People cook with them, using them for flavor, you just have to pick them out.
I never use them. I like the flavor okay, but it just seems weird to put something that you know could hurt you in the food that you’re serving your family. I’m funny that way.
But my mom uses them in chili, although she normally picks them out before she serves it. Still, she’ll set the pot down and announce, “I think I got all the bay leaves, but if you find any, don’t eat them—they’re poisonous.”
On this day, my children were little, and Nana had a band-aid on her finger, which caught their attention. “What happened to your finger?”

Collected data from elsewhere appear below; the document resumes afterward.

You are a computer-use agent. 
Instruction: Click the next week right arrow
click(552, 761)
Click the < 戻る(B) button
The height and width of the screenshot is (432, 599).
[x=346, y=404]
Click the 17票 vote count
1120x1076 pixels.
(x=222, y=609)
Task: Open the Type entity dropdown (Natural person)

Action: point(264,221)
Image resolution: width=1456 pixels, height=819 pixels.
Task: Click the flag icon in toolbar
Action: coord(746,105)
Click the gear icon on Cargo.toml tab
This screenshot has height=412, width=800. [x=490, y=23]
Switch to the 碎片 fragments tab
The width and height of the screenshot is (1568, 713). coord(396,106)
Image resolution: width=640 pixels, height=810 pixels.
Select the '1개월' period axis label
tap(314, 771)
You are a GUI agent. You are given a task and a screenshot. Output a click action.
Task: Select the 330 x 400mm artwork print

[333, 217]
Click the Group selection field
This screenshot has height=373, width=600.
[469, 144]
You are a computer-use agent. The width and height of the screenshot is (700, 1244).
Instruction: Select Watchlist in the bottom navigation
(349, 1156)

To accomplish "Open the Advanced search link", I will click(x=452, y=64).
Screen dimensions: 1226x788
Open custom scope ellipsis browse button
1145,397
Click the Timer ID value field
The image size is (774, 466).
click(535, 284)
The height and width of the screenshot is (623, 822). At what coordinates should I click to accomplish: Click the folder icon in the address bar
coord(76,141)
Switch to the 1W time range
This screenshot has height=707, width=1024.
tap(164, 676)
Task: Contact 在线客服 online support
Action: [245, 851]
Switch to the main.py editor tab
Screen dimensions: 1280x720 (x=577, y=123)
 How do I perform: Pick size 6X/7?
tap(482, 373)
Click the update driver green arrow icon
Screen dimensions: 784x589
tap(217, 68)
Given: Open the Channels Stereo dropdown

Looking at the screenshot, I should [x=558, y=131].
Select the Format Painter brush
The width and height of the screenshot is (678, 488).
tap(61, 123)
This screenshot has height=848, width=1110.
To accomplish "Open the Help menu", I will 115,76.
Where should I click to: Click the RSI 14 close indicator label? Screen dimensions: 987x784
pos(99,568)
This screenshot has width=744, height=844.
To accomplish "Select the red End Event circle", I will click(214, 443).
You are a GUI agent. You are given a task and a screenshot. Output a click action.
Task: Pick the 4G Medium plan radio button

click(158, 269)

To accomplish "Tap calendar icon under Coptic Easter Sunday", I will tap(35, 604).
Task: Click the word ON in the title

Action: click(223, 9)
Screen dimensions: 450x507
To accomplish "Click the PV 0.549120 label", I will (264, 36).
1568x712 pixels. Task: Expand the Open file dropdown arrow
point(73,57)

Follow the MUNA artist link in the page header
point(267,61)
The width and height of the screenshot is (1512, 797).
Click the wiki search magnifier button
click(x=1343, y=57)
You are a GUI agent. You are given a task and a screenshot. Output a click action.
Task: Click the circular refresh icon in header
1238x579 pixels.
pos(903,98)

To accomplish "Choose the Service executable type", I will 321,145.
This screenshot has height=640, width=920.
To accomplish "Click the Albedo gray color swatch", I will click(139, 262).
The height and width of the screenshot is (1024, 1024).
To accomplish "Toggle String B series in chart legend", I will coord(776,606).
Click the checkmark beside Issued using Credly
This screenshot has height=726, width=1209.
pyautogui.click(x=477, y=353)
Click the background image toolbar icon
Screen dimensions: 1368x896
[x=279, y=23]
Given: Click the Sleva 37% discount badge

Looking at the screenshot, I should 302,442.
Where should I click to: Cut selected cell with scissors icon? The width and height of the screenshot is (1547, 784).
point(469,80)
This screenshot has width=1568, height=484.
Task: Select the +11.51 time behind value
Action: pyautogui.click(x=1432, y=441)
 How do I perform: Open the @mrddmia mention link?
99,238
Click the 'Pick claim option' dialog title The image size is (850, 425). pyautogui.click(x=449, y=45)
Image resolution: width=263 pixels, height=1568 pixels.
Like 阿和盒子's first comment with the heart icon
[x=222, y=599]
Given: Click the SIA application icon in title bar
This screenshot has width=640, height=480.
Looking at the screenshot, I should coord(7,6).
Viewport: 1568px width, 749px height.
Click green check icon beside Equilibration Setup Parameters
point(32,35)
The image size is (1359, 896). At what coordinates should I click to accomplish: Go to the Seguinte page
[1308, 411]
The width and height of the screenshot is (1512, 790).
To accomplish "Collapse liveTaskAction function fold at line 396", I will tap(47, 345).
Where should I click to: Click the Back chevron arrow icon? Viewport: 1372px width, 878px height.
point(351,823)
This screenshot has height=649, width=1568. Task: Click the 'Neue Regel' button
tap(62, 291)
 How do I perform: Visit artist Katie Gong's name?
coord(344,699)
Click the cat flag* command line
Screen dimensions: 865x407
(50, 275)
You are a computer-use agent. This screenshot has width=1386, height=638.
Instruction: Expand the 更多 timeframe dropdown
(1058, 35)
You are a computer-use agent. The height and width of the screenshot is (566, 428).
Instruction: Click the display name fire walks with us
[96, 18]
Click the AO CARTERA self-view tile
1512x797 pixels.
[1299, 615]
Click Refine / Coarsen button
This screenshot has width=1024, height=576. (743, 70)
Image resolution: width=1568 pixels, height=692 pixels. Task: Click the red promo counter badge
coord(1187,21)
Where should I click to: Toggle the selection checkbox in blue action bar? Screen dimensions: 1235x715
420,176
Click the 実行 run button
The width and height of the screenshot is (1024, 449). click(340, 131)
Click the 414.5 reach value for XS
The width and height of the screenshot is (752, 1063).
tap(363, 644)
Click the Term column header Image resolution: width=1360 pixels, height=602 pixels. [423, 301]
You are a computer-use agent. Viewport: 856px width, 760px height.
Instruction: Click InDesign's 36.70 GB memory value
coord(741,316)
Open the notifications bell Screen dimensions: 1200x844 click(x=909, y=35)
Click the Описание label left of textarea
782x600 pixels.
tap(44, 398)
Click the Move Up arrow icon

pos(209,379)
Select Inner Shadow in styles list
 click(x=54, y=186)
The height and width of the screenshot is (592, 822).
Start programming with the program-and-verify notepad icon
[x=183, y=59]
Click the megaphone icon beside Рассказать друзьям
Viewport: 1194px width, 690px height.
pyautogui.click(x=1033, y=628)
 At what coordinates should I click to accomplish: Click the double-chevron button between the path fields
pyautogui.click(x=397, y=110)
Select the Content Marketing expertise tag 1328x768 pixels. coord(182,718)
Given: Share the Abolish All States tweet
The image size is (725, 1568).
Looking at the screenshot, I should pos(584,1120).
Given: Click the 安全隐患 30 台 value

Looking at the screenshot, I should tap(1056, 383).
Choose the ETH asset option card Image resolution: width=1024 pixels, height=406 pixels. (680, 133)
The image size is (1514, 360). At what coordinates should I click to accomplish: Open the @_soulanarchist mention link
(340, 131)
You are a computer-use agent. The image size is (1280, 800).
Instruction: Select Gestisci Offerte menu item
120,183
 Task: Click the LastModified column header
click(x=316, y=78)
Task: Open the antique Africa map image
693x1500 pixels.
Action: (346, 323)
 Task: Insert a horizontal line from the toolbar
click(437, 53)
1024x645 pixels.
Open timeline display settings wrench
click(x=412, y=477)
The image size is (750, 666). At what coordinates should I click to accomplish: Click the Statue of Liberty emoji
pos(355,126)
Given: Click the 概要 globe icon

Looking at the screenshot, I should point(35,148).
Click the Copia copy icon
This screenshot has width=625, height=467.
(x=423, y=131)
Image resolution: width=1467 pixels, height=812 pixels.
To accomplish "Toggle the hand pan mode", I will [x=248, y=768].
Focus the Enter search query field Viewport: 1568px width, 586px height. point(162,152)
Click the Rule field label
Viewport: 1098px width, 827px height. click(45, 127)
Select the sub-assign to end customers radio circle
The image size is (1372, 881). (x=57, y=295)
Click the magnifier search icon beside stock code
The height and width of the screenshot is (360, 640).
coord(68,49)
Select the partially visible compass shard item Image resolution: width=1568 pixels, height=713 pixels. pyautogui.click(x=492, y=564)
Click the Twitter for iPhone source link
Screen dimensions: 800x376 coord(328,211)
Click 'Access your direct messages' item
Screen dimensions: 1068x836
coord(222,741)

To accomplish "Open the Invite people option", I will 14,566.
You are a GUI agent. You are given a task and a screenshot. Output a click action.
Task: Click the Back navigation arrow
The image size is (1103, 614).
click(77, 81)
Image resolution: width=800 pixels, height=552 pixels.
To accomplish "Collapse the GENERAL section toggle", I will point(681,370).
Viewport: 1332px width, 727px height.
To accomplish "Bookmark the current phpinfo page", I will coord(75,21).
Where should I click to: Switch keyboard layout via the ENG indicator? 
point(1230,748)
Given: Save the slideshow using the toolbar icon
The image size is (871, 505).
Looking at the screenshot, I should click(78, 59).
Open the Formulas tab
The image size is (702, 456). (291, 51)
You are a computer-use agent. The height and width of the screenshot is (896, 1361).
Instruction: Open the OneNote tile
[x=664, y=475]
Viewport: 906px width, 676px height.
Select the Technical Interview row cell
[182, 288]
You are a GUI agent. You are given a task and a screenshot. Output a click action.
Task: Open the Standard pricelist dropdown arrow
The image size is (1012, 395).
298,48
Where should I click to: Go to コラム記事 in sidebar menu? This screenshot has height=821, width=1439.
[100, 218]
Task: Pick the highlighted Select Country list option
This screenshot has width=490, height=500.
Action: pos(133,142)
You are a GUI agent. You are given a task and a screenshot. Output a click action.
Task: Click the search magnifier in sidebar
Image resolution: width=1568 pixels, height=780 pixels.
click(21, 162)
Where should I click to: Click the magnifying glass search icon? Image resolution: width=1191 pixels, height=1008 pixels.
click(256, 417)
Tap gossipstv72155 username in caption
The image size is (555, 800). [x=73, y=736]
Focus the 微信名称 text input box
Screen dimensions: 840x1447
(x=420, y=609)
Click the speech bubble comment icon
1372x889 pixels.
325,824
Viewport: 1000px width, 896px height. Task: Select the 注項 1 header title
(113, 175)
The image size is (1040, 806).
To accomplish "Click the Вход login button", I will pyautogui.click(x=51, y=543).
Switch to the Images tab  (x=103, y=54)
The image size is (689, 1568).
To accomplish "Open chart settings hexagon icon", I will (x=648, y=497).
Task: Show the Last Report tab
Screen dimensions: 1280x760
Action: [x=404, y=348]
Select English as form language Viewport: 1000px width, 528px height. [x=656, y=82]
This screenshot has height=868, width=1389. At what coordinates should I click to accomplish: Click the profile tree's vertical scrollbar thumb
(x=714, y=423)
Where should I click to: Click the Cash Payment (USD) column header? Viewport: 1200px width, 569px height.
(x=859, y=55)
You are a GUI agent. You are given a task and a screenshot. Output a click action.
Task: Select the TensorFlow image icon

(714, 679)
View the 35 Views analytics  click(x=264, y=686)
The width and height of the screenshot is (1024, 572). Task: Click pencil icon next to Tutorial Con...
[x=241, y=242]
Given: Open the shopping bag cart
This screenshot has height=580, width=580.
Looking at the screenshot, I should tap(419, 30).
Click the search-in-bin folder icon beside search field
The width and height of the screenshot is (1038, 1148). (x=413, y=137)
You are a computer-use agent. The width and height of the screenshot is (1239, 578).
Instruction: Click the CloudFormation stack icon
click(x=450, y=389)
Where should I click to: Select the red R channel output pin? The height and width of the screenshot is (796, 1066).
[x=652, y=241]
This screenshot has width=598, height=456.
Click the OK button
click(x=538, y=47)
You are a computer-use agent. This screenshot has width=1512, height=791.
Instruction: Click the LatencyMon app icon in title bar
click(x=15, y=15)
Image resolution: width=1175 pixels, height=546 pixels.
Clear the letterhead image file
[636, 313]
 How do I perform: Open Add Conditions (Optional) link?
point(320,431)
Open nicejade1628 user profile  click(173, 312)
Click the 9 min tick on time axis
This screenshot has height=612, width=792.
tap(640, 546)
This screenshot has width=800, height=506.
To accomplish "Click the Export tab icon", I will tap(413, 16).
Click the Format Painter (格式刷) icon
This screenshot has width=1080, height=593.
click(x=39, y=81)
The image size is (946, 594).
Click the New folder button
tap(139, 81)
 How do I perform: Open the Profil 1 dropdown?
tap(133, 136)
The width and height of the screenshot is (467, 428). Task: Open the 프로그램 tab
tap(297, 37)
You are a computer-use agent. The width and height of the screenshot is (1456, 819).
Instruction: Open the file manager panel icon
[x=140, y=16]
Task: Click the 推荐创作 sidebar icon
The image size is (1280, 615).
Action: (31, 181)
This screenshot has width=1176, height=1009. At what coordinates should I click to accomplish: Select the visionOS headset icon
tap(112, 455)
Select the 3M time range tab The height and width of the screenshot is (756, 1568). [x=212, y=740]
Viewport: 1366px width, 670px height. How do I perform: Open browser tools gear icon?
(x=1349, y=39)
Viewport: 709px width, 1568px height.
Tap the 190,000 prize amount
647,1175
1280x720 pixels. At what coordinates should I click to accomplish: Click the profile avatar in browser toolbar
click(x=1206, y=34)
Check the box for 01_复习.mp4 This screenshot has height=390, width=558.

She put her spoon down and held the finger up—the tip of her pointer finger was wrapped in the band-aid, and I could see that blood had soaked into the pad. Whatever she did, it had bled for a while.
My mom held her finger close to my kids so they could ooh and aah over her boo-boo.
“I was chopping onions for the chili, and my finger got in the way,” she explained to my kids, who had stopped eating. It’s not every day that Nana wears a band-aid.
Chili is one of my husband’s favorite meals. He had a big bowl in front of him, and he wasn’t going to stop eating just to look at my mother’s finger.
My dad, sitting at the end of the table, said, “We’re going to have to call the plumber over that eventually.”
That didn’t make any sense. “What are you talking about?” I asked, nudging my husband who was still shoveling food into his mouth.
My mom said, “I cut my finger, so I stopped chopping the onions and put a band-aid on it to stop the bleeding.” She waved her finger around. “That thing really bled a lot.”
My husband was still eating embarrassingly fast, and since nudging him wasn’t working, I figured I’d join him. I picked my spoon up.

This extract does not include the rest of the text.